Sabino, who was in a penthouse on the 12th floor when the structure collapsed, is still missing.

Angle said her friend was staying active, and was an excellent jazz and belly dancer. Sabino graduated from the University of Florida, where she was a baton twirler on the Gatorette team. Later, she taught baton twirling and judged national competitions.

She had been complaining about construction on the roof of the condo building, her brother-in-law, Douglas Berdeaux, told The Washington Post. There has been no determination about what made the building crumble.

“She said she was worried that the ceiling was going to collapse on top of her bed,” he said.

CLAUDIO and MARIA OBIAS BONNEFOY

The worried daughters of a Chilean man and his wife who lived on the 10th floor of Champlain Towers South arrived at the scene with growing anger over what they’re learning about problems with the building before it collapsed.

Sisters Anne Marie and Pascale Bonnefoy said their father Claudio Bonnefoy and his Filipino-American wife Maria Obias Bonnefoy had been spending little time in the apartment, and probably wouldn’t have been among the missing if not for the pandemic.

Bonnefoy, an 85-year-old lawyer, is the second cousin of former Chilean President and High Commissioner for Human Rights Michelle Bachelet, and both he and his wife worked for international organizations, they said.

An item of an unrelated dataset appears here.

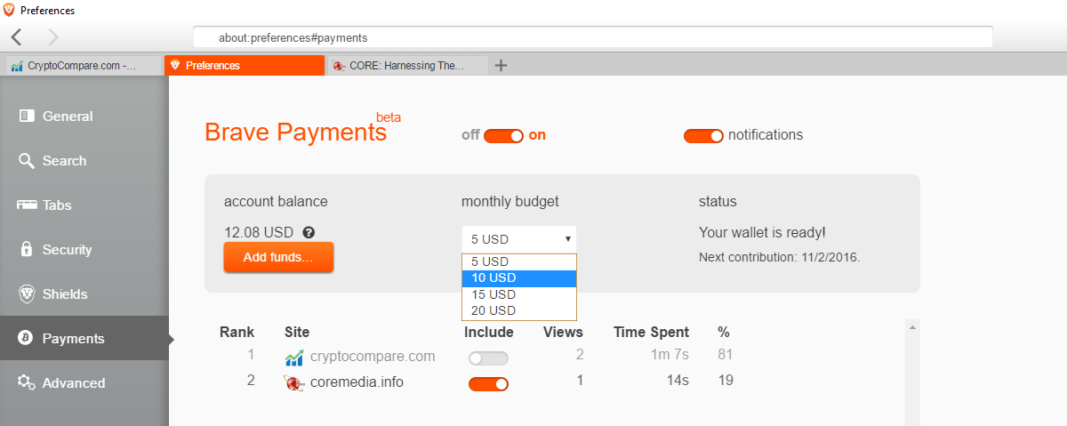
Task: Click the account balance help question mark
Action: (x=309, y=232)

“We are just processing all this but this is starting to make me angry because reports from years ago reporting serious structural damage to the building are little by little being known,” said Pascale Bonnefoy. “Notifications that have been ignored, or even that the building was built on wetlands, that the construction was with sand and that the salt began to corrode the iron.”

RICHARD AUGUSTINE

Richard Augustine, 77, was just hours away from a flight to Chicago, where his daughter, Debbie Hill, had planned to pick him up at the airport.

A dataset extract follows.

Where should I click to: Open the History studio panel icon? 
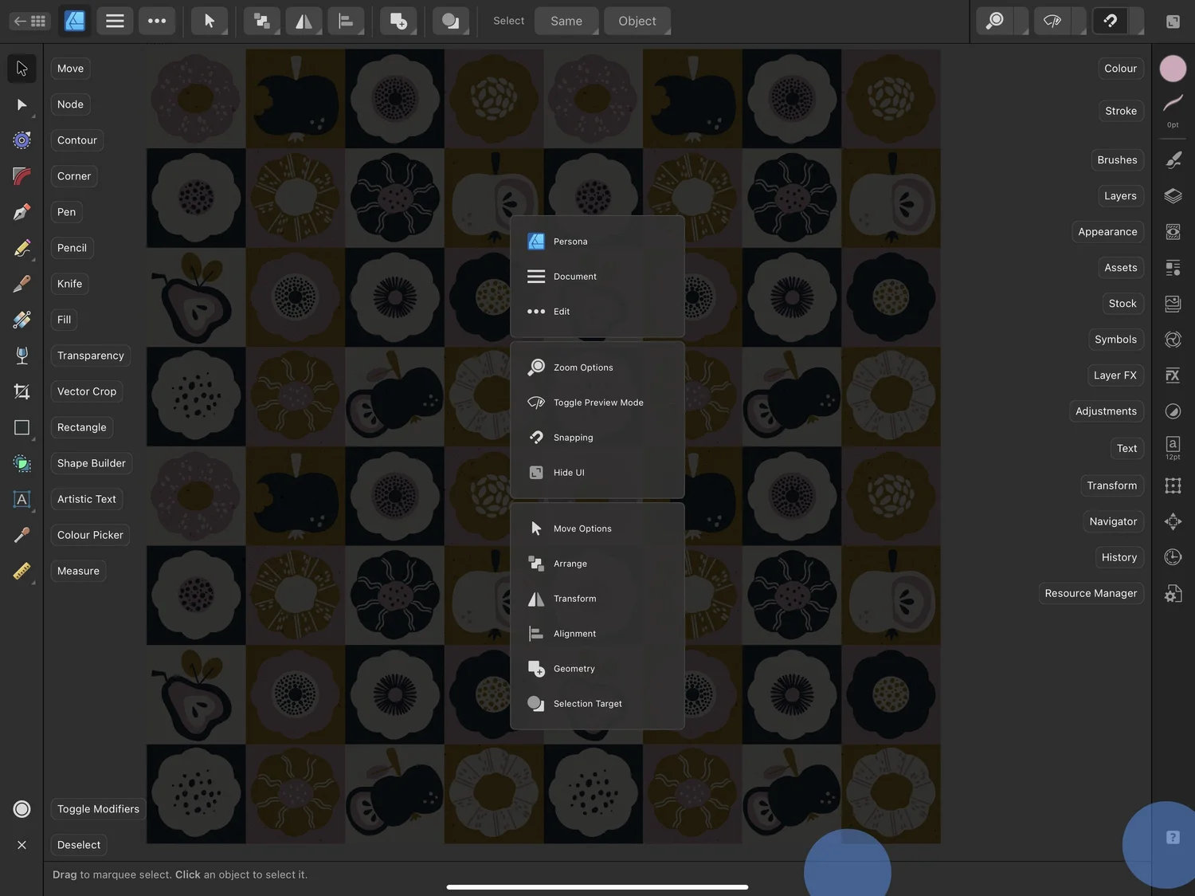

Instead, she watched video of the condo collapse, and could see her dad’s upper-floor unit plummeting, then disappearing in a cloud of dust.

“That was pretty scary to watch,” she told Chicago’s ABC7. “Immediately I tried to call him and his phone went straight to voicemail.”

Augustine had just visited his son in California, and went back to his Florida home to repack for the weekend visit with his daughter.

Augustine grew up in the Chicago area and lived in the suburbs before moving to Florida, where he worked in the air freight industry and planned to retire in the fall.

Hill told FOX32 in Chicago that her father shared the apartment with a roommate, who also was still missing.

THE MORA FAMILY

Juan Mora Jr., who works for Morton Salt in Chicago, had been staying with his parents, Juan and Ana Mora, when the building collapsed.

Immigrants from Cuba and devout Catholics, they took their family on missionary trips to the Caribbean to build churches and bridges, said Jeanne Ugarte, a close friend of Ana’s. Later, they became like second parents to Juan Jr.’s friends in Chicago, where their son has managed East Coast distribution for Morton Salt’s road salt business, his friend Matthew Kaade said.

When the Moras came to visit, they would take all of Juan Jr.‘s friends out to dinner. In Florida, they introduced Kaade to Cuban coffee and food, he said. “They were the kind of people that even if someone says ‘I’m not hungry,’ they would just continue to order food to make sure you had a full belly,” he said.

Kaade, who graduated with Mora from Loyala University Chicago in 2011, said he texted this month saying he was planning to return to Chicago in early August.

“I was super excited to get him to come back,” said Kaade. He described Juan Jr., an avid Chicago Cubs fan, as genuine and someone his friends could always rely on “to be real and straight” with them.

No matter what happens, a group of friends will travel down to Florida — hopefully to celebrate with Juan Jr. and his family when they are found — but sure to celebrate him either way, because that’s what he would have wanted, Kaade said.

“No matter the outcome, it will be a celebration of his life,” he said. “I keep saying your story is not over. … I have hope that it will be Juan continuing his own story, but no matter what, I’ll be there to be one of the many to help carry it on,” he said.